DUP leader Arlene Foster

DUP leader Arlene Foster


DUP leader Arlene Foster

DUP leader Arlene Foster has said that Sinn Fein are insisting on imposing the Irish language on everyone in Northern Ireland

Mrs Foster was speaking on BBC One's Andrew Marr Show on Sunday morning.

In a wide-ranging interview Mrs Foster discussed Brexit, her party's confidence and supply deal with the Conservative government and attempts to restore power-sharing at Stormont.

Mrs Foster rejected Sinn Fein President Mary Lou McDonald's recent use of the term "Londonderry" as a gesture to the unionist community.

The Fermanagh and South Tyrone MLA said the party should make a real gesture to unionists.

"I don't accept that they've made any so-called gestures and I think it's more important to find and build a basis for a shared community in Northern Ireland which is what we want to see, real sharing, and not just gesture sharing," Mrs Foster said.

"Wouldn't it be good if Sinn Fein were to allow Northern Ireland's government to sign up in full to the military covenant and to respect veterans regardless of where they live in the United Kingdom?"
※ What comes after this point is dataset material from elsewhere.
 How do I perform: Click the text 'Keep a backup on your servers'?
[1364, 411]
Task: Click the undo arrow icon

The Armed Forces Covenant is a government promise that those who serve or have served, and their families, are treated fairly.

Mr Marr asked what the DUP could give Sinn Fein in return.
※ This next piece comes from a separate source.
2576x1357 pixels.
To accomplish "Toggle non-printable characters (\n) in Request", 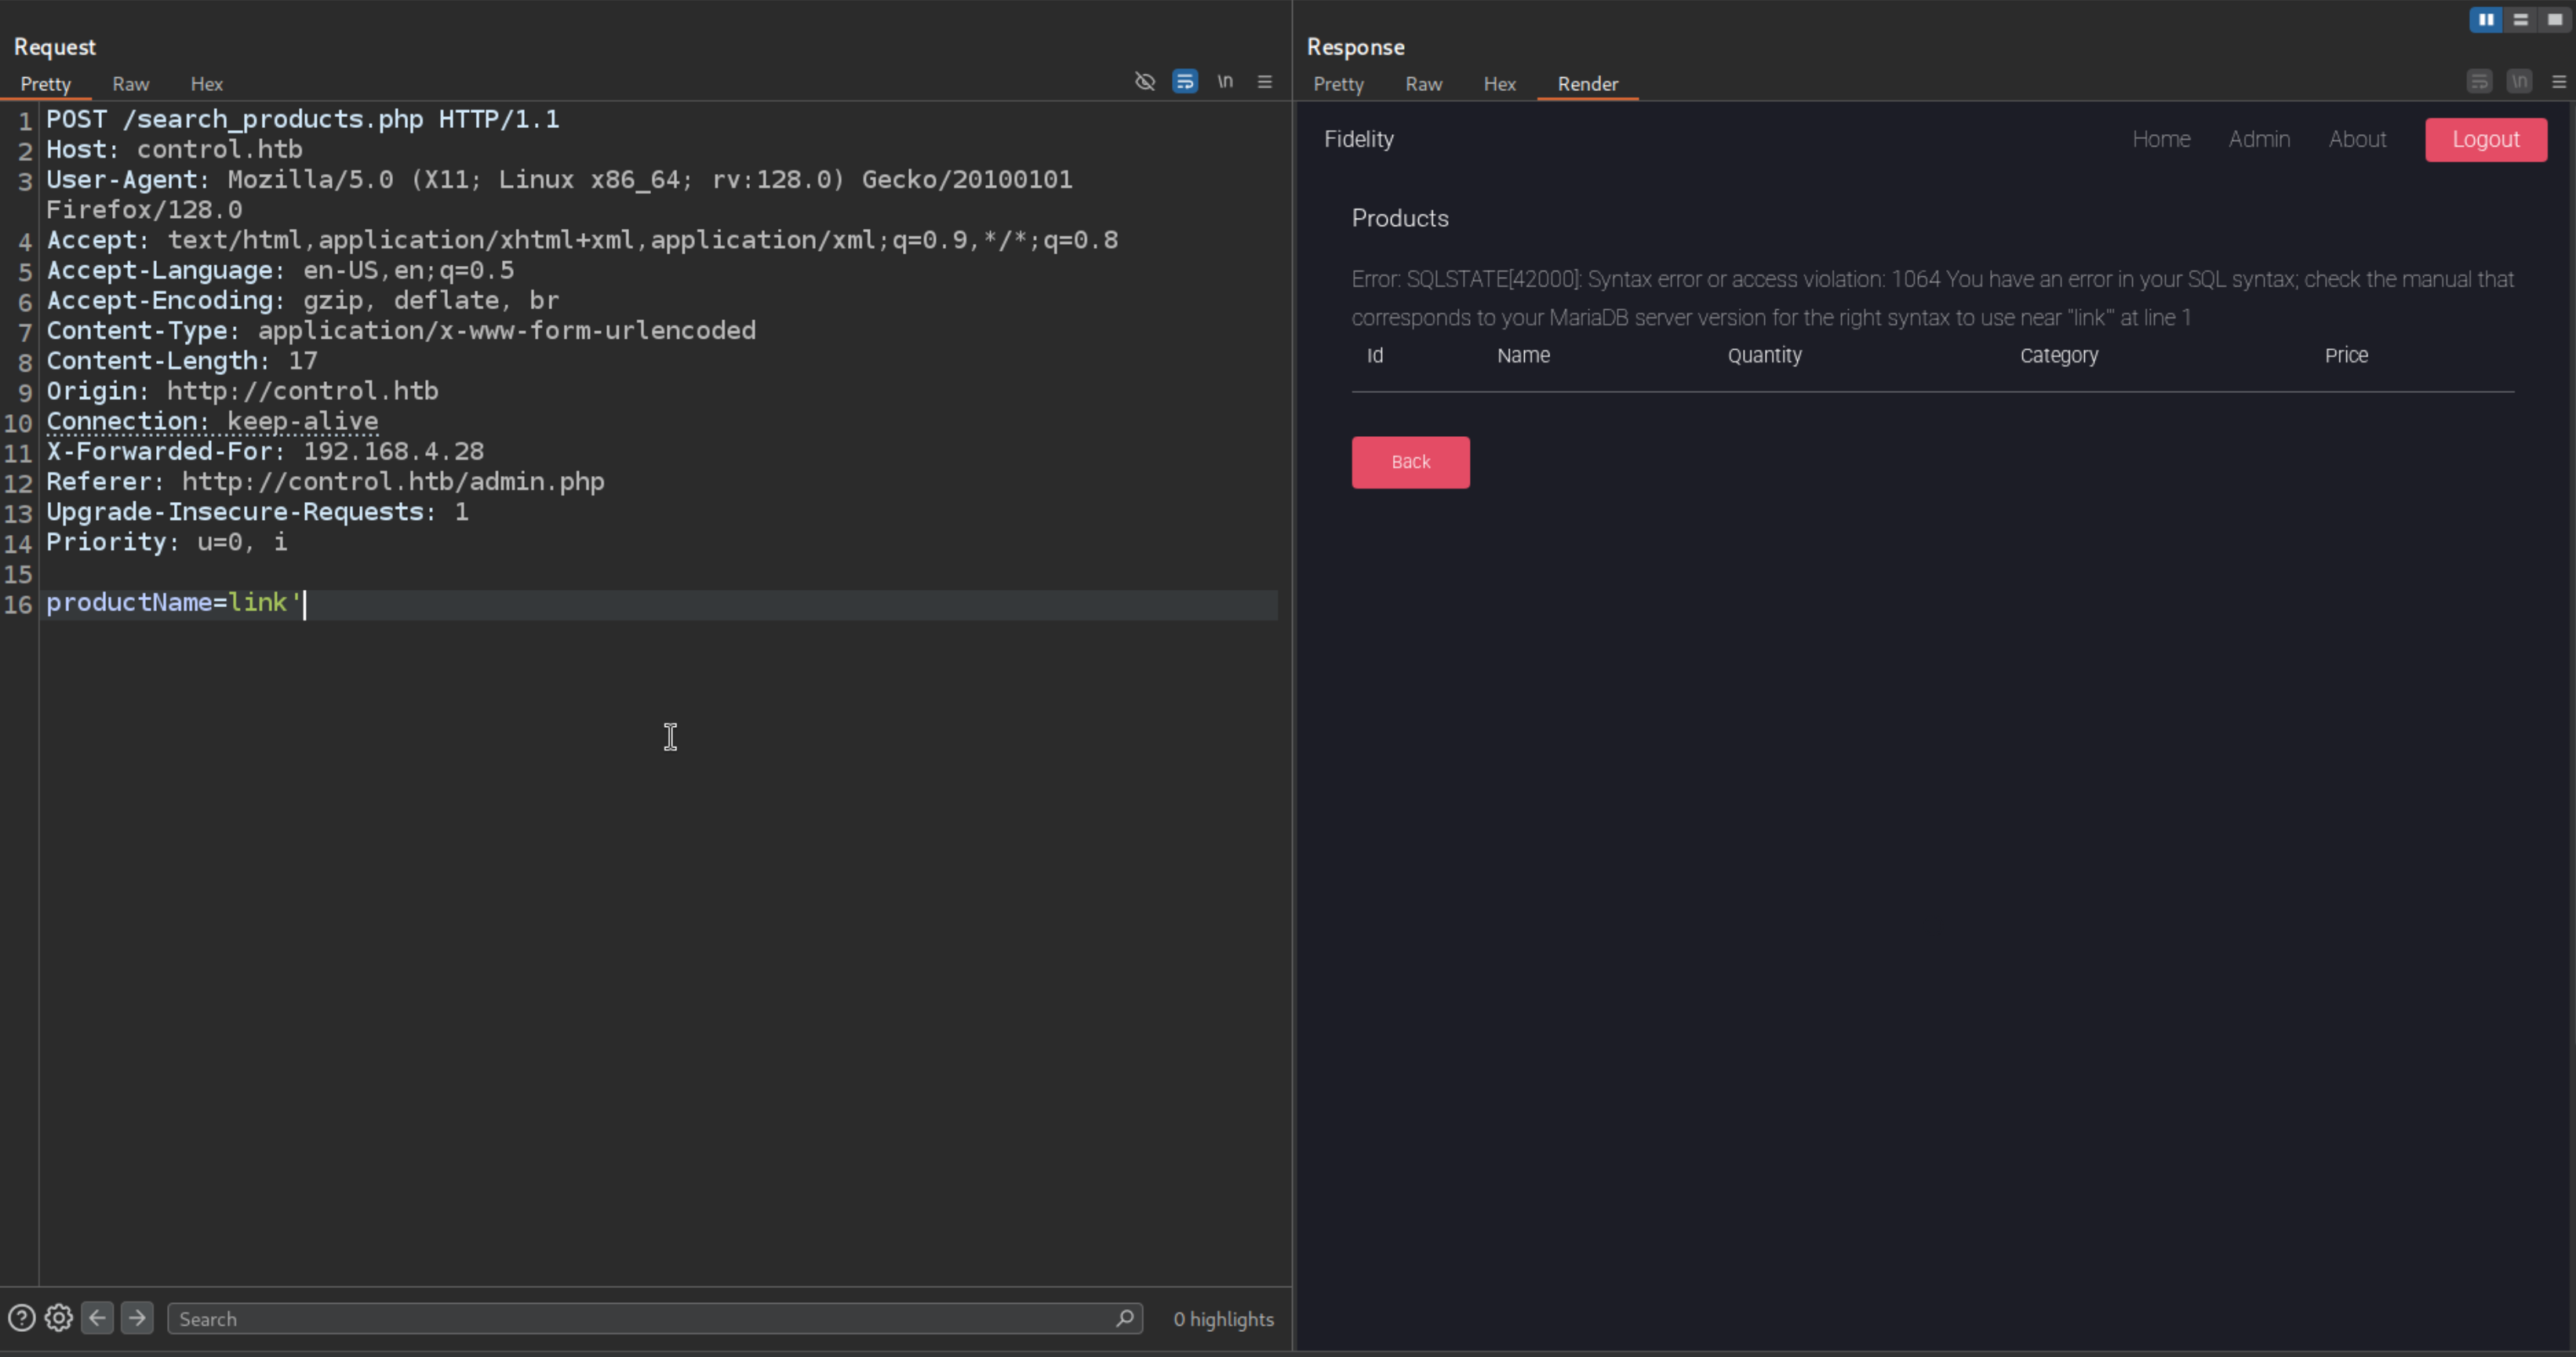I will tap(1225, 81).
"I have said frequently that the Irish language is no threat to the United Kingdom or indeed to the union, I respect people that speak it, but that's not enough for Sinn Fein, they want to impose the Irish language on everyone in Northern Ireland.


Sinn Fein MEP Martina Anderson (Nick Ansell/PA)

Sinn Fein MEP Martina Anderson (Nick Ansell/PA)

PA Wire/PA Images

"I think that would be not only a retrograde step, but for the Irish language as well because it politicises it."

Mr Marr asked Arlene Foster if she discussed issues surrounding Brexit like staying in the European Union (EU) customs union to prevent a hard border in Ireland with Prime Minister Theresa May.

"We have continuous conversations around this issue and I spoke to the Prime Minister yesterday afternoon," the DUP leader said.

"We want to see a sensible Brexit, by respecting the vote of the British people and leaving the customs union.

"We don't want what the EU have put on the table a red line down the Irish sea, what we seek to do is to protect the integrity of the United Kingdom from a constitutional and economic point of view."

Mr Marr asked if staying in the customs union would be a price worth paying for a soft border.

"The British people voted to leave the customs union, we don't believe we have to stay in it to have free flow between ourselves and the Republic of Ireland," Mrs Foster replied.

"Proposals have been put forward by the government and they have been dismissed out of hand by the EU.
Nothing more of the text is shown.